Of the building's three elevators, only one is functional. The working elevator has been fully replaced, Freemon said. Before that, it was kept alive, Frankenstein-like, using parts from the other two.
Patients come to the clinic daily for tuberculosis testing. The TB test room is right next to the waiting room, and there's a sliver of space beneath the door. Every day, nurses test the air by the door to make sure it's being sucked inward, away from the waiting room. That testing would happen no matter what.
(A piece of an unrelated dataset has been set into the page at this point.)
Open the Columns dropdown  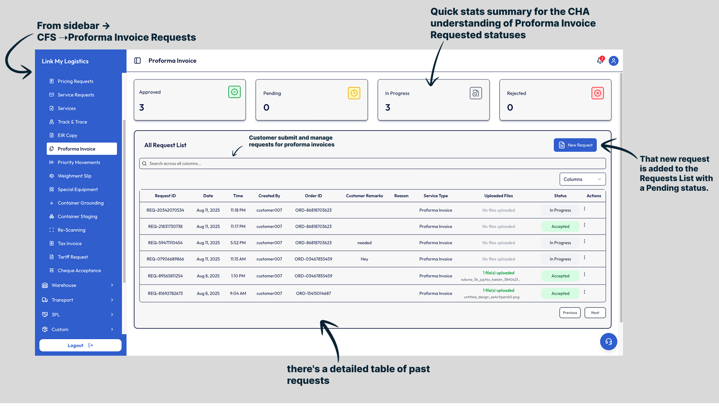pos(582,179)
But in a new building, Freemon said, the testing room would most likely have a separate entrance.
Problems with financing
The city started looking for a new home for the health department about a decade ago.
At that point, city officials wanted to find a lease for a new property, said Oswald, the real estate director. By 2009, the city had applied for $9 million in state grant funding toward replacing or renovating the building.
A February 2009 site selection report said construction costs would likely run into the tens of millions of dollars. A very rough estimate for renovating the existing building came to $12 million, not including costs associated with moving the clinic and all the staff to a temporary location.
At the time of the report, it cost $480,000 a year to maintain the facility, though the health department said those costs now run around $1 million. The report said that while maintenance costs would likely decrease with a renovation, "a new building may be more cost-effective to operate and maintain in the long run."
During Mayor Dan Sullivan's administration, real estate managers started on a new bid proposal, but they didn't finish, Oswald said. In the forthcoming bid documents, Oswald said the city is asking developers to be creative.
"Instead of us dictating to the developer what we think will work, we're asking the developer to come up with some ideas," Oswald said. "Because we have failed in the past to come up with something that is viable."
In general, she said the city is hoping to trade to a private developer the DHHS parcel and a second parcel immediately south with a parking lot. In 2015, the total value of both parcels was assessed at about $9.6 million.
Three neighboring parcels are owned by the Anchorage Community Development Authority and recently became K Street Eats, a food truck market.
Andrew Halcro, the executive director of the ACDA, said he envisions an L-shaped development in the future, combining the ACDA lots and the city-owned properties.
He called the health department building a "Jenga piece" — after the stacking block game — in a dormant swath of prime downtown real estate.
"Once you pull that (piece) … I think the whole block falls into a great development," Halcro said.